Framework Agnosticism

UnitPylot is currently designed to work with pytest, for the reasons mentioned in our Research Section. However, expanding its compatibility to support additional frameworks—such as unittest, nose2, or testing frameworks from other ecosystems—would broaden its applicability. By introducing an abstraction layer that allows UnitPylot to adapt its functionality to different testing paradigms, developers working across diverse environments could benefit from its features without being restricted to a single framework.
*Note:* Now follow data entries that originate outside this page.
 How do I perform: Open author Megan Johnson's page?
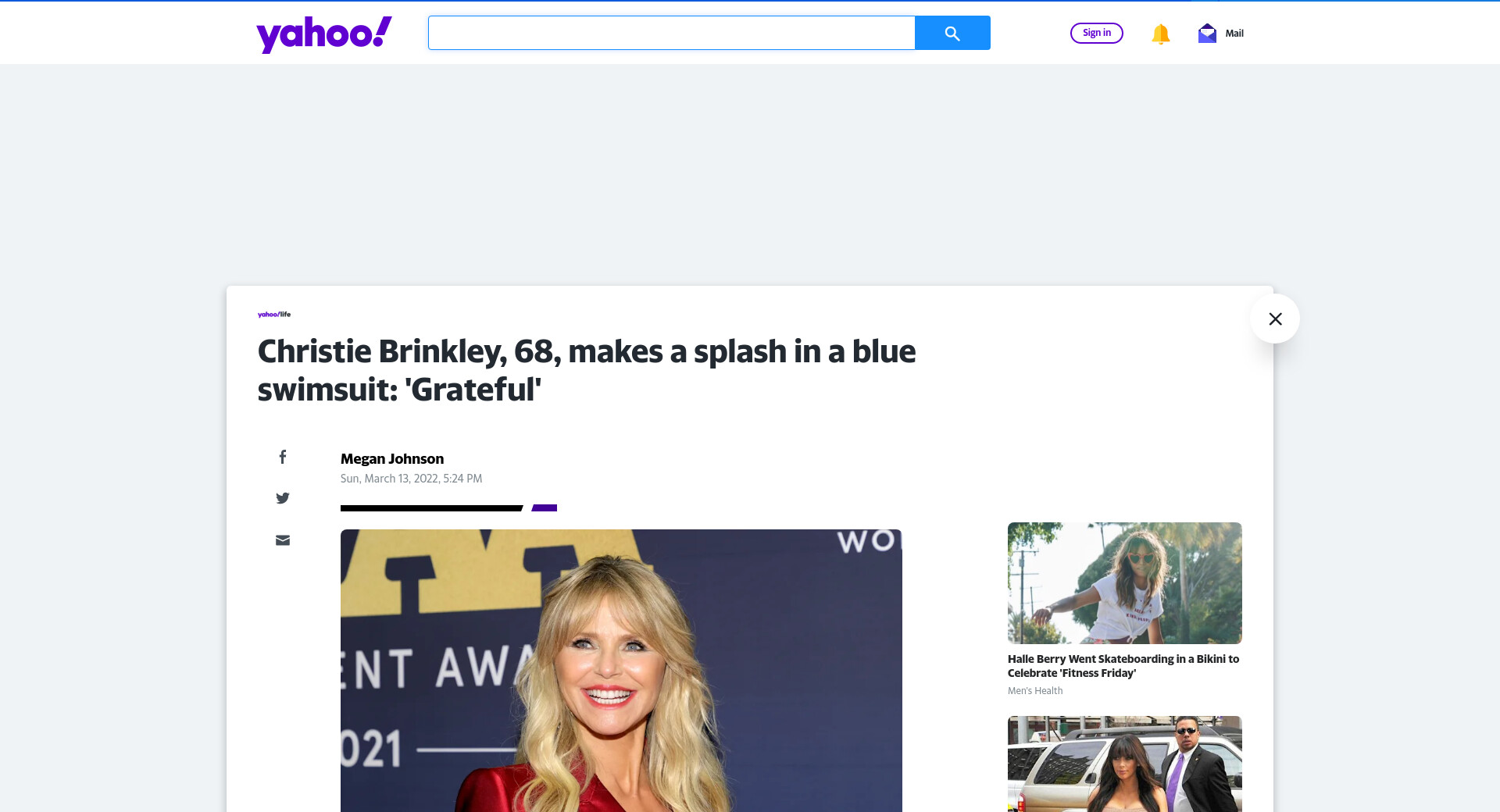coord(392,459)
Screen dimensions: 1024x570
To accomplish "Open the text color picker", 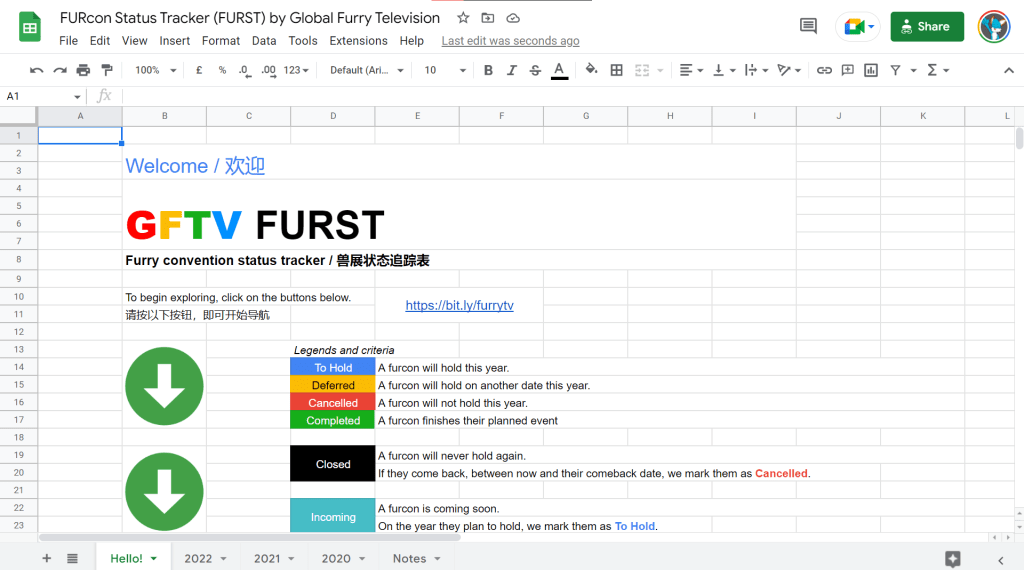I will 560,70.
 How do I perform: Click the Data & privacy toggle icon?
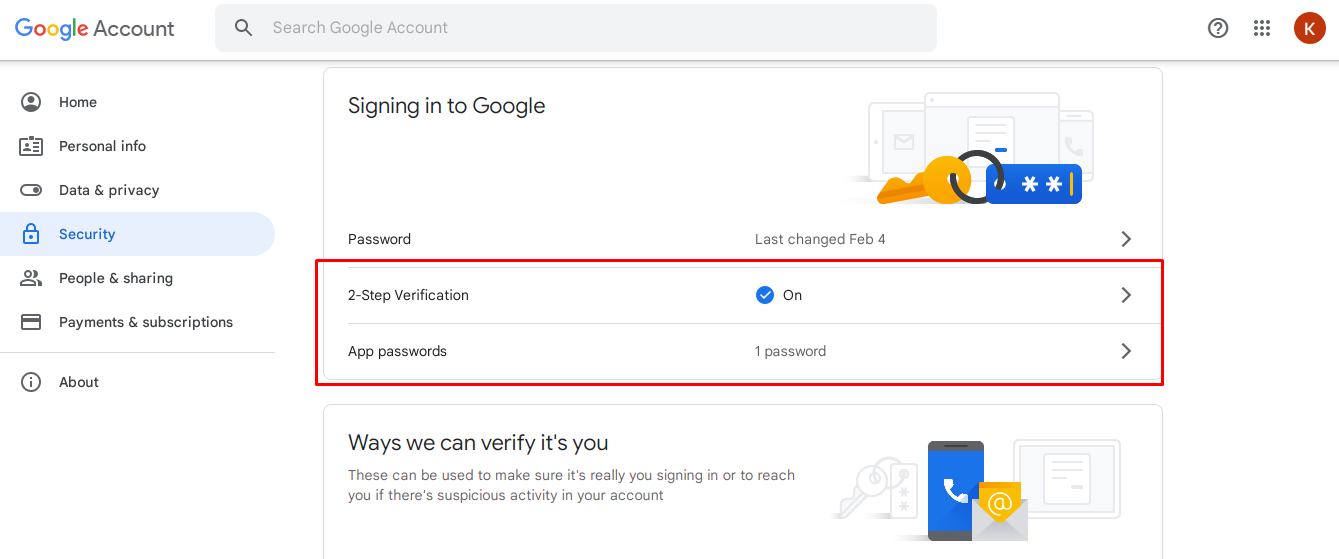click(x=31, y=190)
By incorporating these enhancements, UnitPylot could evolve into a more intelligent, adaptable, and developer-friendly tool, fostering improved testing efficiency and code quality across a wider range of use cases.

Client feedback

We received feedback from our client, Microsoft, on our extension. The feedback was positive and highlighted the following points:

Client Feedback Statement:

"The team has delivered an impressive solution within the academic project timeline, showcasing a well-developed extension for enhancing unit testing in brownfield code bases. The visualisation, particularly the tree view with icons for quick issue identification, is very neat and user-friendly. The autocorrect feature is also highly appreciated. The solution not only automates the testing process but also educates developers on why certain tests might be failing, targeting both experienced and beginner developers. There is significant potential for the project to be expanded and maintained as an open-source solution, with opportunities for community engagement and further development. Additionally, the project will be showcased as part of Microsoft Educator Developer Blog and ideally we would like to partner on a London Python community event and an ACM paper, highlighting its innovative approach to unit testing."